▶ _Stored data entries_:
Start of Block

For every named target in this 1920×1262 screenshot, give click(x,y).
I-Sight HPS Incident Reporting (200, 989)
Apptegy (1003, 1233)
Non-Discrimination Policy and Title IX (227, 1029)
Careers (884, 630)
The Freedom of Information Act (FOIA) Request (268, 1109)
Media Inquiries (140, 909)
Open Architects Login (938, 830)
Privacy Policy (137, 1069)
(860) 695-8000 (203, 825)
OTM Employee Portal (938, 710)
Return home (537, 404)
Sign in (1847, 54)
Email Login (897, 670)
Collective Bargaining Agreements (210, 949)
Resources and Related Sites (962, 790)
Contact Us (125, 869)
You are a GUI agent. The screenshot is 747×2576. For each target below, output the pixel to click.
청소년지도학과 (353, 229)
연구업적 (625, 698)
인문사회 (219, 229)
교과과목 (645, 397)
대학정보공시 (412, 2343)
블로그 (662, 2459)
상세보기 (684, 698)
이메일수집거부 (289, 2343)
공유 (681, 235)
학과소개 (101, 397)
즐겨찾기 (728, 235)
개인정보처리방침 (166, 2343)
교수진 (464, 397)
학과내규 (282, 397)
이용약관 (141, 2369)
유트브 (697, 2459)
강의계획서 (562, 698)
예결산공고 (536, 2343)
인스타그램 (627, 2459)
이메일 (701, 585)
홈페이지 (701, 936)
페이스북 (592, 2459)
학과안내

End of Block

▶ _WHAT YOU SHOULD DO_:
All records are to be retyped precisely.

▶ _SOLUTION FOR THIS TASK_:
For every named target in this 1920×1262 screenshot, give click(x,y).
I-Sight HPS Incident Reporting (200, 989)
Apptegy (1003, 1233)
Non-Discrimination Policy and Title IX (227, 1029)
Careers (884, 630)
The Freedom of Information Act (FOIA) Request (268, 1109)
Media Inquiries (140, 909)
Open Architects Login (938, 830)
Privacy Policy (137, 1069)
(860) 695-8000 (203, 825)
OTM Employee Portal (938, 710)
Return home (537, 404)
Sign in (1847, 54)
Email Login (897, 670)
Collective Bargaining Agreements (210, 949)
Resources and Related Sites (962, 790)
Contact Us (125, 869)
You are a GUI agent. The screenshot is 747×2576. For each target below, output the pixel to click.
청소년지도학과 (353, 229)
연구업적 (625, 698)
인문사회 (219, 229)
교과과목 (645, 397)
대학정보공시 (412, 2343)
블로그 (662, 2459)
상세보기 (684, 698)
이메일수집거부 (289, 2343)
공유 (681, 235)
학과소개 (101, 397)
즐겨찾기 (728, 235)
개인정보처리방침 (166, 2343)
교수진 (464, 397)
학과내규 (282, 397)
이용약관 (141, 2369)
유트브 (697, 2459)
강의계획서 (562, 698)
예결산공고 (536, 2343)
인스타그램 (627, 2459)
이메일 (701, 585)
홈페이지 (701, 936)
페이스북 (592, 2459)
학과안내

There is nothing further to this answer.